If anyone came across a new energy source described “ubiquitous, cheap and environmentally benign” you would expect it to be eagerly welcomed by everyone from oil companies to Greenpeace.

Wrong, as Rational Optimist author Matt Ridley  found when he prepared a report (pdf) for the Global Warming Policy Foundation.

It describes shale gas as potentially replacing coal, nuclear and renewables in the electricity generating market, and oil in the transport market.

It sounds like everyone’s answer to peak oil (declining reserves) and carbon emissions (global warming from burning fossil fuel), as well as the need to heavily subsidise wind and solar power.

It is also good news on the geo-political scene, as large countries, both rich and poor, from China and Pakistan to the US and Poland, will no longer have to be dependent on imports, while other gas providers such as Iran and Russia will lose market power.

It is also, Ridley writes, bad news for coal producers, and for the nuclear and wind industries, which were expecting to be rescued from dependence on subsidies by rising fossil fuel prices. They may now not be.

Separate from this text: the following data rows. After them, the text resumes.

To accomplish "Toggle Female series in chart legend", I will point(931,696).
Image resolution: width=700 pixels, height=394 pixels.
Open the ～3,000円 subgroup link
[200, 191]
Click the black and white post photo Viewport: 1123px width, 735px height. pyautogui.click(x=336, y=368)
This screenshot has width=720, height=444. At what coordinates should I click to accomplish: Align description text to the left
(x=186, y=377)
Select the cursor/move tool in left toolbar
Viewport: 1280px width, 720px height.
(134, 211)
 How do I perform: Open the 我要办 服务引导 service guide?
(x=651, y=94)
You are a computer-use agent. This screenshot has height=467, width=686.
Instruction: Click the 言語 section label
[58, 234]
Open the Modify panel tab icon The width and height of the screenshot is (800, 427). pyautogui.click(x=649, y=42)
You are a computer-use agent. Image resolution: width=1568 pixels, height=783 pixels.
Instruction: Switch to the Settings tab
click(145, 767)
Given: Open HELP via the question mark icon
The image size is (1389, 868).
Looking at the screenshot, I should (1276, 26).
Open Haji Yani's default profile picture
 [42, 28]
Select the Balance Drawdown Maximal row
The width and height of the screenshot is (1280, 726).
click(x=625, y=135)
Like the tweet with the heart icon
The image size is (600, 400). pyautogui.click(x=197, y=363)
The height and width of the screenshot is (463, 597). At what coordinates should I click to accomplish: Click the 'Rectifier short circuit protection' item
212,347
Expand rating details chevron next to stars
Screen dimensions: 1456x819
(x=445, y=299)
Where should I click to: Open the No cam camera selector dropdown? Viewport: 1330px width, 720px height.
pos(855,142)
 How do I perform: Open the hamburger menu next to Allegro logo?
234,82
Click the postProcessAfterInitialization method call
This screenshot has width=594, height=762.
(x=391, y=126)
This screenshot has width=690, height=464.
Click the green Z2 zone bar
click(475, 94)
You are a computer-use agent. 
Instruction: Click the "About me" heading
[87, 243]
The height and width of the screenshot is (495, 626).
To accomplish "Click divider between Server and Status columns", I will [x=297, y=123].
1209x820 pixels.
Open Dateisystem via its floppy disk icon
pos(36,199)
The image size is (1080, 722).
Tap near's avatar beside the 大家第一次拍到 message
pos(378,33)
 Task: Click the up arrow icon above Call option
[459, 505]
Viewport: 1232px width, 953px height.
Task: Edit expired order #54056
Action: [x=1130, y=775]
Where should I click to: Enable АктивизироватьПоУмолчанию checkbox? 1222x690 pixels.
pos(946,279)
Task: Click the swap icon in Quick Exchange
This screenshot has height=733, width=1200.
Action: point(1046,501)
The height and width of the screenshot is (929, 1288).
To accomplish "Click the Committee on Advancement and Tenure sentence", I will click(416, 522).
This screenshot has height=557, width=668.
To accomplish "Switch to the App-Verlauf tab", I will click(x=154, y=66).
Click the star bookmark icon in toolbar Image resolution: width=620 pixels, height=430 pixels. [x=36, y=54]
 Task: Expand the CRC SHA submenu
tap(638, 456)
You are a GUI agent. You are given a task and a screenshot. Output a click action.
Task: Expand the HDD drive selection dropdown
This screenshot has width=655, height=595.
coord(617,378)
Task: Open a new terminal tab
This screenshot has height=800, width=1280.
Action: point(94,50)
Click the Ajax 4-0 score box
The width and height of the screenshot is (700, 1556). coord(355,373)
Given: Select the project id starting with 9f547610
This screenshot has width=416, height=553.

But opposition is building from Russia’s powerful Gazprom (which holds much of Europe to ransom every winter) through to Greenpeace…,

to strangle the shale-gas industry at birth, by claiming that drilling for it contaminates water with carcinogenic and even radioactive chemicals. This turns out to be true only in the sense that coffee is carcinogenic, bananas radioactive and dihydrogen monoxide (water) a chemical."

Who needs optimists?
Ridley’s belief that free markets, particularly in ideas, will overcome most problems has made him unpopular with the Left, as anyone who heard him interviewed at the weekend by Kim Hill will attest.

His findings on shale gas have been well summarised by Peter Glover on website Energy Tribune. His article also points out that shale gas will keep the price of nitrogen fertiliser low and hence keep food prices down.

Glover goes to some lengths to debunk contrary reports that recovery of shale gas is wasteful and damaging. These include a film, Gasland, which is devoted to attacking the method of extraction called hydraulic fracturing stimulation, or fracking.

Activists in Europe have pushed for the banning of fracking before it has even been tried and France has passed a law against it. Fortunately Poland, which is an energy hostage to Russia, is keen on fracking and is drafting a Norway-style sovereign fund to cash in on its prospective gas sales.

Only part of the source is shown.